→ Written instruction a
In the records, replace "hamburger" with "main" in the span from the first line through the line containing "This screenshot has width=1078, height=514.", keeping everything else unchanged.

Begin Supplied passage

Convolutional Neural Networks
Convolution Operation
A convolution layer applies learned filters to input feature maps, preserving spatial structure.
2D Convolution
(I * K)[i, j] = sum_{m} sum_{n} I[i+m, j+n] * K[m, n]
For a layer with C_in input channels and C_out output channels, each filter has shape (C_in, k_h, k_w):
Output[c_out, i, j] = sum_{c_in} sum_{m,n} Input[c_in, i+m, j+n] * Filter[c_out, c_in, m, n] + bias[c_out]
Output Size Formula
H_out = floor((H_in + 2*padding - kernel_size) / stride) + 1
W_out = floor((W_in + 2*padding - kernel_size) / stride) + 1
Stride and Padding
- Stride: step size of filter movement. Stride > 1 downsamples the feature map.
- Valid padding (p=0): output shrinks by (k-1) per dimension.
- Same padding (p = floor(k/2)): output size = input size (with stride 1).
Parameter Count
For one conv layer: C_out * (C_in * k_h * k_w + 1) parameters.
A 3x3 conv with 64 input and 128 output channels: 128 * (64 * 9 + 1) = 73,856 params.
Key advantage: weight sharing -- same filter applied across all spatial positions, dramatically fewer parameters than a fully connected layer.
def conv2d_forward(input, weight, bias, stride=1, padding=0):
# input: (batch, C_in, H, W)
# weight: (C_out, C_in, kH, kW)
batch, C_in, H, W = input.shape
C_out, _, kH, kW = weight.shape
# Pad input
input_padded = np.pad(input, ((0,0),(0,0),(padding,padding),(padding,padding)))
H_out = (H + 2*padding - kH) // stride + 1
W_out = (W + 2*padding - kW) // stride + 1
output = np.zeros((batch, C_out, H_out, W_out))
for i in range(H_out):
for j in range(W_out):
patch = input_padded[:, :, i*stride:i*stride+kH, j*stride:j*stride+kW]
output[:, :, i, j] = np.tensordot(patch, weight, axes=([1,2,3],[1,2,3])) + bias
return output
1x1 Convolutions
- Change channel dimensionality without affecting spatial dimensions
- Cross-channel interaction (channel mixing)
- Used extensively in Inception, ResNet bottlenecks, MobileNet
Depthwise Separable Convolutions
Factor standard convolution into:
- Depthwise: one filter per input channel (C_in * k^2 params)

End Supplied passage
Begin Recorded data

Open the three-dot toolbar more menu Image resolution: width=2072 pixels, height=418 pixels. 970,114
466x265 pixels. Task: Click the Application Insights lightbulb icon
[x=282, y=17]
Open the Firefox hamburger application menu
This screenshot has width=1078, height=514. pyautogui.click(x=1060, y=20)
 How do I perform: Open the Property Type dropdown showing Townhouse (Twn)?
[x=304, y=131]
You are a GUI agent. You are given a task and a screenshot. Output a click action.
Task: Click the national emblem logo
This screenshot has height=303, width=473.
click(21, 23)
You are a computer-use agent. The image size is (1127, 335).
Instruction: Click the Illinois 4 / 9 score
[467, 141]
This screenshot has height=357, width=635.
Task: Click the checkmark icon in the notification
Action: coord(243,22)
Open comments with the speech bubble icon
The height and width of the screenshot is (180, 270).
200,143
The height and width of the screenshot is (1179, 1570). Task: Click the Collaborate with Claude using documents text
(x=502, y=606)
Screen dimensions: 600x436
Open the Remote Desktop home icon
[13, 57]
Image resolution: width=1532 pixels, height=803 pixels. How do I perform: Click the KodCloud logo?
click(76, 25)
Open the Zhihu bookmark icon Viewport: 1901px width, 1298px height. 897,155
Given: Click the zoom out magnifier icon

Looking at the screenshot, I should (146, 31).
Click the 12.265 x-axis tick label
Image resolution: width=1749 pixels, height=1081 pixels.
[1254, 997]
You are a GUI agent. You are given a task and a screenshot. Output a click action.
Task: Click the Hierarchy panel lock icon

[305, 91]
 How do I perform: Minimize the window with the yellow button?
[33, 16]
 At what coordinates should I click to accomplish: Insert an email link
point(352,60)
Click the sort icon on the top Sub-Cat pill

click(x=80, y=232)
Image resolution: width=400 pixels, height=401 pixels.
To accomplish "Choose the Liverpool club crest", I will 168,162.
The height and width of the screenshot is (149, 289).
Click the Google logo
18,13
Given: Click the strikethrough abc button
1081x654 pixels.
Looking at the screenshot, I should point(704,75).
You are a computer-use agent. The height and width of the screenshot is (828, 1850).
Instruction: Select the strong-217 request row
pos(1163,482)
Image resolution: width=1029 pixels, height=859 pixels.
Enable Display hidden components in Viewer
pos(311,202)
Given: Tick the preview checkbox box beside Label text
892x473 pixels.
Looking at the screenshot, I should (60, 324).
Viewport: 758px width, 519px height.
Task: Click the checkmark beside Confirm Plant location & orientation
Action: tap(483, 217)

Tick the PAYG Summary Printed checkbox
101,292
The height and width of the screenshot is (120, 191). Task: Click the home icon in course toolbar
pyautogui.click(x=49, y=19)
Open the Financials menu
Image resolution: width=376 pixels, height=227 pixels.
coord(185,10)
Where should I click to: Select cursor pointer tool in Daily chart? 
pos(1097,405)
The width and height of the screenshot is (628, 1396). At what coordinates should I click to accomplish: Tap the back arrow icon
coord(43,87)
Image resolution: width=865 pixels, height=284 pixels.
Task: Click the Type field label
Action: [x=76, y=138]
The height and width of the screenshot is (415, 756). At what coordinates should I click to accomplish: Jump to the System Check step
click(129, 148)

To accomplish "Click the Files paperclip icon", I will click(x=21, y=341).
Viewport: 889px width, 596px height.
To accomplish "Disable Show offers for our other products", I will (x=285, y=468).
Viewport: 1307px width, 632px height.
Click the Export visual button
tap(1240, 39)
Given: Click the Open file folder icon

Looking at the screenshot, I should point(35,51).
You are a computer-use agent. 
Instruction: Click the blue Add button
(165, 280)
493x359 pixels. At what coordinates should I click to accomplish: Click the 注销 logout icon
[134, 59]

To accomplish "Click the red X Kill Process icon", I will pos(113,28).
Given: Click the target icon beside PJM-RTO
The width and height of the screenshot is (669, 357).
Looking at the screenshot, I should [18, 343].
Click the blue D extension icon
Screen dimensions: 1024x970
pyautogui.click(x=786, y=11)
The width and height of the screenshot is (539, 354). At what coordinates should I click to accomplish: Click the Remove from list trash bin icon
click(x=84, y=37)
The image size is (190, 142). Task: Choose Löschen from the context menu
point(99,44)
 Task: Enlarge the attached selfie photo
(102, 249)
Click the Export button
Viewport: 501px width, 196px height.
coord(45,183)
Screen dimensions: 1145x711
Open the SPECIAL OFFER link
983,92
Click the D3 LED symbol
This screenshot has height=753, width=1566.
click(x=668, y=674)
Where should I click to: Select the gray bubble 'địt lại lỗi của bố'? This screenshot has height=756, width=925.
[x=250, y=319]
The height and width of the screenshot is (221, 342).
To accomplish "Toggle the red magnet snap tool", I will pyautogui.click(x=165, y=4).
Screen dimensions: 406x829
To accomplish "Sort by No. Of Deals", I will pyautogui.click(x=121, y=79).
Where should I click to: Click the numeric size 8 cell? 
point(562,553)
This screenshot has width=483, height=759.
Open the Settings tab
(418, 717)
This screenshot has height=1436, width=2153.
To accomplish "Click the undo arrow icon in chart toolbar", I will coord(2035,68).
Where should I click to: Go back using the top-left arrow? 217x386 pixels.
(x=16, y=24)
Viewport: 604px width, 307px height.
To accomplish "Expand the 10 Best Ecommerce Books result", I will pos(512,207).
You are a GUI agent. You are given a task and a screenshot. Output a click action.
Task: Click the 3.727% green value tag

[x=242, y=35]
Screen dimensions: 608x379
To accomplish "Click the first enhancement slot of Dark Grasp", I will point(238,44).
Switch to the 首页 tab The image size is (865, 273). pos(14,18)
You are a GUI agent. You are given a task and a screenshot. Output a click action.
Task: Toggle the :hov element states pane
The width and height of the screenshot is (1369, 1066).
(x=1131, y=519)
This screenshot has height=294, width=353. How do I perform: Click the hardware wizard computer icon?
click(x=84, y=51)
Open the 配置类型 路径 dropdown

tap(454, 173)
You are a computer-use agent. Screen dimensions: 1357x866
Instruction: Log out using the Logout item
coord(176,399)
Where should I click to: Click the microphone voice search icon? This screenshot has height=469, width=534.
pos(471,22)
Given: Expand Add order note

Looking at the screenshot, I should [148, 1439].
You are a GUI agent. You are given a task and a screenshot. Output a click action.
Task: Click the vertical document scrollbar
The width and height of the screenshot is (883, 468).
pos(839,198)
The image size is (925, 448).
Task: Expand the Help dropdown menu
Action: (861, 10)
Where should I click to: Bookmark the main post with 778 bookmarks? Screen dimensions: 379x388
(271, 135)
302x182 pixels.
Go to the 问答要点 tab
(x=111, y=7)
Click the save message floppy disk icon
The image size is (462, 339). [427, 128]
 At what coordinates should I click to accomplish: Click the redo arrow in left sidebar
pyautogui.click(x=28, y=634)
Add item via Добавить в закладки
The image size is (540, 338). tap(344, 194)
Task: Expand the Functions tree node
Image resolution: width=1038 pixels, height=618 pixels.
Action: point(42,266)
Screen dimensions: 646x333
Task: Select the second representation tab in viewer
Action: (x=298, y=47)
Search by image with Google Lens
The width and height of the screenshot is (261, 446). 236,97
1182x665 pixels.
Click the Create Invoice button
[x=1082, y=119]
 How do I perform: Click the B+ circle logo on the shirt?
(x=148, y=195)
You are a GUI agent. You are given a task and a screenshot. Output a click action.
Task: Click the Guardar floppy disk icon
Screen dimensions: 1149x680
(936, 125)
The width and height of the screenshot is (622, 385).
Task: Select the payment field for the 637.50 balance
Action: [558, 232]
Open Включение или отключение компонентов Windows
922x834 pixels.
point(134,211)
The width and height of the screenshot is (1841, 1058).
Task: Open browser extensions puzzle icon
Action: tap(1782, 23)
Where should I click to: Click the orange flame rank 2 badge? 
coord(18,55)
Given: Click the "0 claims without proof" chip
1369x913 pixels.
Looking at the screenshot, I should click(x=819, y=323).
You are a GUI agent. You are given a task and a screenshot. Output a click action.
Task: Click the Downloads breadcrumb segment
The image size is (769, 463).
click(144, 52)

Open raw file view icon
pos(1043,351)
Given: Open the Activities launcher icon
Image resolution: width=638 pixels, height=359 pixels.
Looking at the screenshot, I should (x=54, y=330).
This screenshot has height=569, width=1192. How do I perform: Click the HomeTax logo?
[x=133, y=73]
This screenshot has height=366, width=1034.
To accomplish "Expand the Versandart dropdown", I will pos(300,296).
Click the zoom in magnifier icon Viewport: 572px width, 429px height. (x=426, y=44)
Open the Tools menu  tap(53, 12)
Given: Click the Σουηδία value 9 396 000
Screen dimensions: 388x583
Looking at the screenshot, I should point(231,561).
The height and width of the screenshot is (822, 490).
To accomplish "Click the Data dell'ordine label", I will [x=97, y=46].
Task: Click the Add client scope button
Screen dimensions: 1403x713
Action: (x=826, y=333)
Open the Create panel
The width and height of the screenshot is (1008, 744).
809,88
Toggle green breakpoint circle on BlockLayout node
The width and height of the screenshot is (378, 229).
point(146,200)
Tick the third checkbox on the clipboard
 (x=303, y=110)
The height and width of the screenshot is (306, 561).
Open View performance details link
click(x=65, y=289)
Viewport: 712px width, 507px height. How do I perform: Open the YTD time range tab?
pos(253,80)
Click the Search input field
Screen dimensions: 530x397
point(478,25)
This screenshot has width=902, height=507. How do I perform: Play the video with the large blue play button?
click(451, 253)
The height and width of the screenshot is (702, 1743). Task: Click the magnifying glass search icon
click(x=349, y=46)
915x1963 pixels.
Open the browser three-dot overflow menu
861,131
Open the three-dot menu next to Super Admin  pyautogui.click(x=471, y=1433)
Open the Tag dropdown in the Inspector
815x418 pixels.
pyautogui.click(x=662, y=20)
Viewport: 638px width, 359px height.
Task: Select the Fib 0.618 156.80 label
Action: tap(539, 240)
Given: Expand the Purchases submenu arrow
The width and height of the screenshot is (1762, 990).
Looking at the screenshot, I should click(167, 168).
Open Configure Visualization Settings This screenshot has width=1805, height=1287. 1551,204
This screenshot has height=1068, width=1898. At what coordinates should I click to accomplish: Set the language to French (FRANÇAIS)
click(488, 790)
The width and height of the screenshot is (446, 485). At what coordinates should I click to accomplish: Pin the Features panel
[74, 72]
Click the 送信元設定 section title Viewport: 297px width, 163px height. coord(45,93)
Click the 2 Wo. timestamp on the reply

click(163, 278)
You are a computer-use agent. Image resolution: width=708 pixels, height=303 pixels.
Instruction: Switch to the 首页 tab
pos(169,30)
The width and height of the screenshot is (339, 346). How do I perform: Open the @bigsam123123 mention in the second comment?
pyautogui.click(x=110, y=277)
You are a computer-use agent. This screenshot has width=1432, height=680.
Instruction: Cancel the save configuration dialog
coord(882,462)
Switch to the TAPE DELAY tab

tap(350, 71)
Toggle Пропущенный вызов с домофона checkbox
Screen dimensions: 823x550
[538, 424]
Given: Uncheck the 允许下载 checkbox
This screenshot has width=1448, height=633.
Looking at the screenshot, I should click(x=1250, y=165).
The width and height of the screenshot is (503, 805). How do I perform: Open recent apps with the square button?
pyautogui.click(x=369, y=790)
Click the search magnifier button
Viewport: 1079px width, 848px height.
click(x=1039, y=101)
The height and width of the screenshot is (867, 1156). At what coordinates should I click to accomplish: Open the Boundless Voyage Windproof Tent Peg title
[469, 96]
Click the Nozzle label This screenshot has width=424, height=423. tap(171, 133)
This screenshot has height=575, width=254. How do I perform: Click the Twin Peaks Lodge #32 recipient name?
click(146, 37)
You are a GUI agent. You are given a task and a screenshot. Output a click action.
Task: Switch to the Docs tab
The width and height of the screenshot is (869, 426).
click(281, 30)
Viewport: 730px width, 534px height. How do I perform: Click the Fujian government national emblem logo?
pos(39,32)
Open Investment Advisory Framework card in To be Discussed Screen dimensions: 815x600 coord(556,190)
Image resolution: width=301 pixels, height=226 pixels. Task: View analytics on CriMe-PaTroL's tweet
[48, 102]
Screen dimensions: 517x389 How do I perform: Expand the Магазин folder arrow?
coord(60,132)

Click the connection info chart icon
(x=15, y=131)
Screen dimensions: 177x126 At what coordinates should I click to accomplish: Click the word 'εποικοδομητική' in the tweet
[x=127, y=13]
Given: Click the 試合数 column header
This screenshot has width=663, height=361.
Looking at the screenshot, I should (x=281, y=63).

End Recorded data

→ Written instruction b
Translate this sentence from the convolutional neural networks passage into Spanish: "A convolution layer applies learned filters to input feature maps, preserving spatial structure."

→ Full output a
Open the three-dot toolbar more menu Image resolution: width=2072 pixels, height=418 pixels. 970,114
466x265 pixels. Task: Click the Application Insights lightbulb icon
[x=282, y=17]
Open the Firefox main application menu
This screenshot has width=1078, height=514. pyautogui.click(x=1060, y=20)

→ Full output b
Una capa de convolución aplica filtros aprendidos a los mapas de características de entrada, preservando la estructura espacial.